In today’s world, knowledge is power, and if you want to be competitive at cocktail parties and in the office cafeteria, you’ve got to be as focused as an athlete.
NBC is running 1,539 hours of programming across its broadcast and digital platforms, and an unprecedented 18 nights of primetime coverage. That’s more than 85 hours a day — a feat that would challenge even Hermione Granger and her Time-Turner. Heaven forbid you become dehydrated by watching others exert themselves and crawl to the kitchen for water. You might miss the defining moment of Sochi 2014. Sure, you could catch the replay — but then you might miss another Moment, and pitch yourself into a credit card debt-like spiral from which you could never recover.

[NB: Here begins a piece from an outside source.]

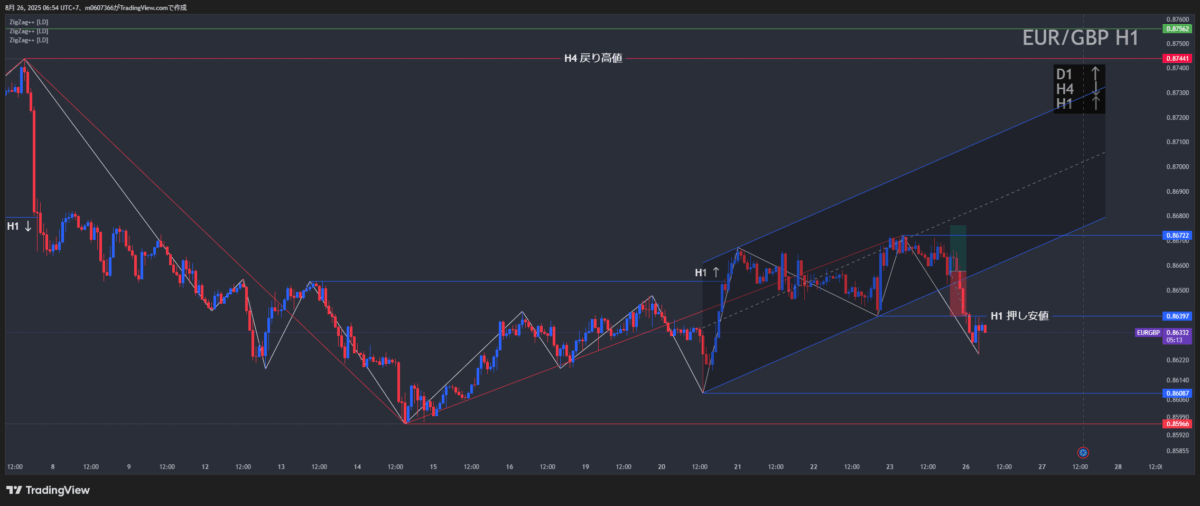Select the red 0.87441 price label

point(1176,59)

There are athletes’ back stories to be moved by; the names of snowboarding and figure skating tricks to learn and forget; and scandals and Twitter feeds to follow. She who is ignorant of the fifth snowflake’s epic fail during the Opening Ceremonies, or who isn’t following @NordicCombined, will be a dull girl indeed.
I’m so fearful of falling behind that I signed up for every Olympic summary I was offered, and now my inbox is crammed with news of distant athletes who I’m supposed to care about, lest I seem like a philistine. Do you know that German luger Andi Langenhan is haunted by the fact that he lost the bronze by a half a second? I do.
I almost forgot to mention all the hashtags you need to look out for. More than 430 have gotten “official” designation. I’m pretty sure that that — along with Pringles as an official sponsor, and $8.95 Team USA logo shot glasses — is something the ancient Greeks didn’t anticipate.
The Olympics carry such cachet that watching Latvia play Switzerland in men’s ice hockey feels virtuous in a way that taking in a Bruins-Anaheim Ducks game does not.
I’m ashamed to say that just a few days in I’ve already slacked off — and paid the price. On Sunday I was so busy enjoying a YouTube video of an Indian luger whizzing down a Himalayan highway to train for the Olympics — he startled a flock of sheep — that I missed seeing him perform in the actual Olympics.
That should have taught me a lesson, yet when Sunday night rolled around, I felt the pull of “Downton Abbey” and the Dowager Countess, and unlike the Olympians I admire, I gave up.
NBC, I know that after spending $775 million for the right to bring us the Games you’re eager to recoup your investment. But a reported 5,500 minutes of advertising time (according to one estimate)? That’s cruel.
How about we call a truce: We’ll watch the whole Olympiad — without fast forwarding through the tear-jerker ads — if you slim the broadcast to a tasteful three days. Think miniseries. Because really, if we all love figure skating so much, why can we only stomach it once every four years?